For the last few thousand years, marine biota and calcium carbonate compensation systems have sustained the delicate ecosystem of the Reef. Only in the past few decades have these support systems begun to be overwhelmed. Since the Industrial Era, coalescing streams of harmful processes have been whittling away at the Reef, slowly killing the life within.
So what is causing the damage? Part of the answer can be attributed to ocean acidification. The ocean absorbs 24 million tons of industrially-generated CO2 every single day. This changes the chemistry of the water and renders it more acidic. When the waters surrounding coral become more acidic, the coral cannot absorb the calcium carbonate needed to form its protective "skeleton". Without it, the coral cannot create the habitat needed to host the microscopic, single-cell algae it depends on for food. Having no protective coating also means that the reef is less resilient to chemical or physical dangers.

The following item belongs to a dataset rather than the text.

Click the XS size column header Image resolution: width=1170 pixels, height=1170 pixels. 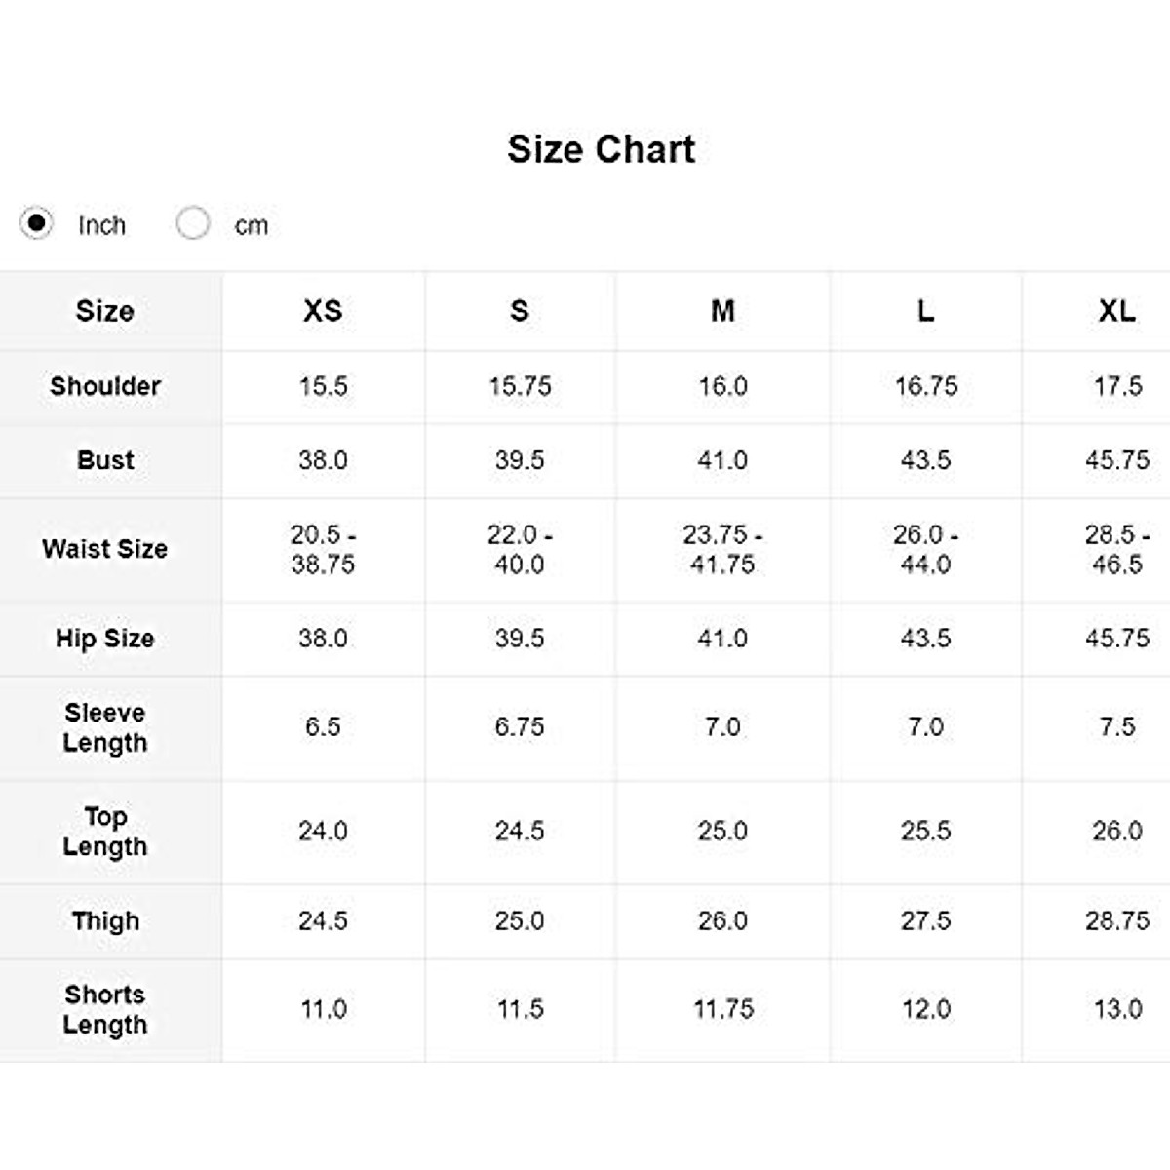point(323,311)
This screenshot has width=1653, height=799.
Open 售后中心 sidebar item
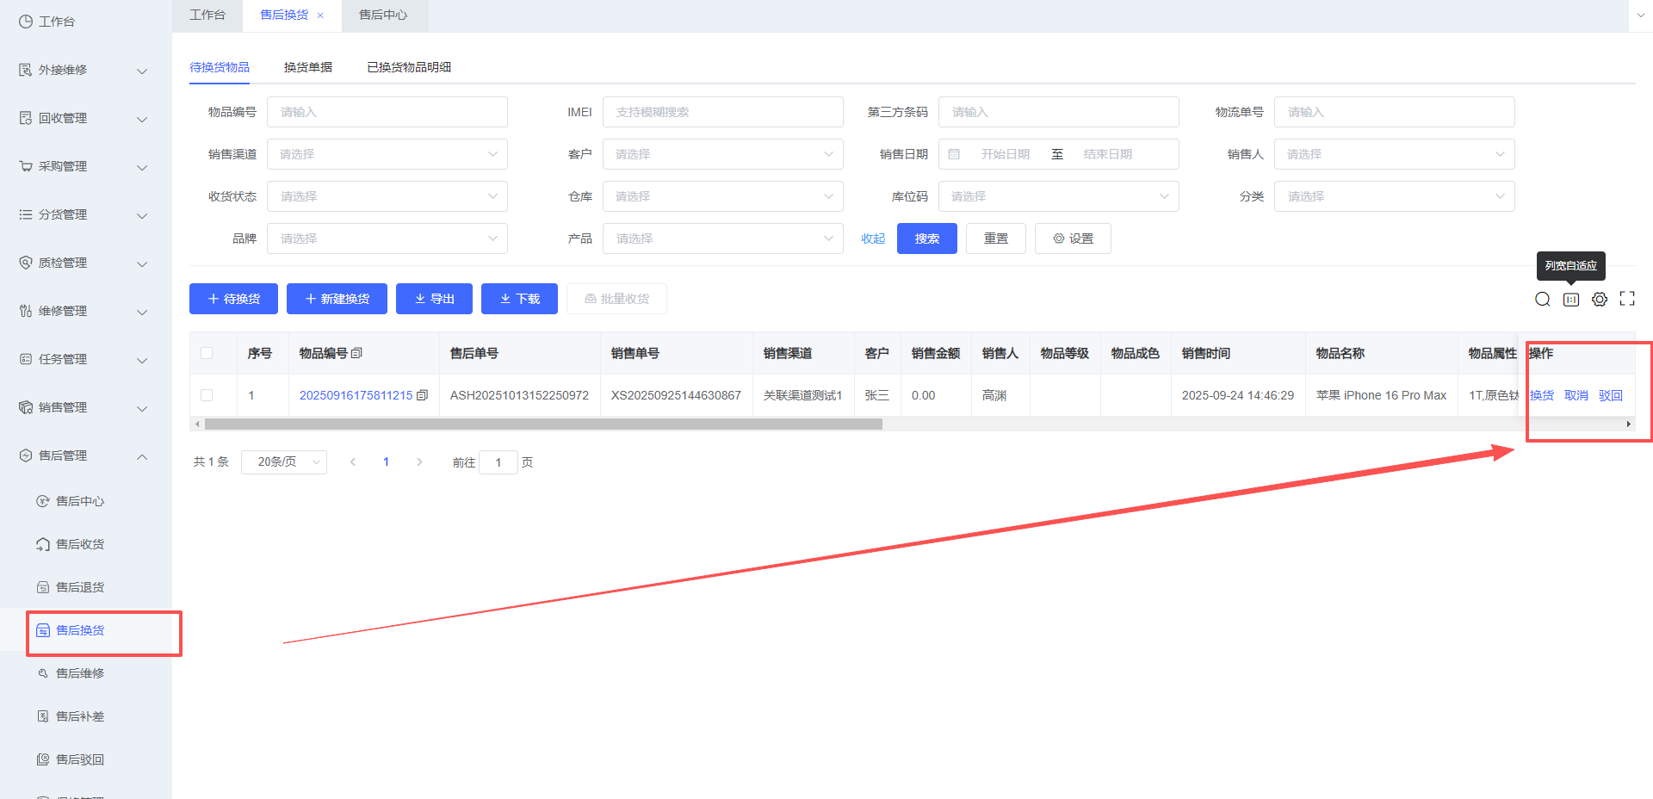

The other main threat to the Great Barrier Reef that goes hand-in-hand with ocean acidification is the general increase in oceanic temperatures. Unusually warm waters can upset the delicate, symbiotic relationship between coral and its algae. Even an increase of 1 degree Celcius over four weeks can drive the algae out of the coral, leaving it a stark white. This is what is known as a coral bleaching event. Following May 2016's massive coral bleaching event - the largest in recorded history - 22% of the coral found in the Great Barrier Reef has been pronounced dead.
Although recent headlines may be declaring that the Great Barrier Reef is dead - it isn't quite buried. Parts of it are still considered quite healthy, and some experts are experimenting with revival techniques - such as seeding new coral into the reef or injecting fresh algae into depleted regions. Time will tell if the Reef can recover sufficiently. It may need our help.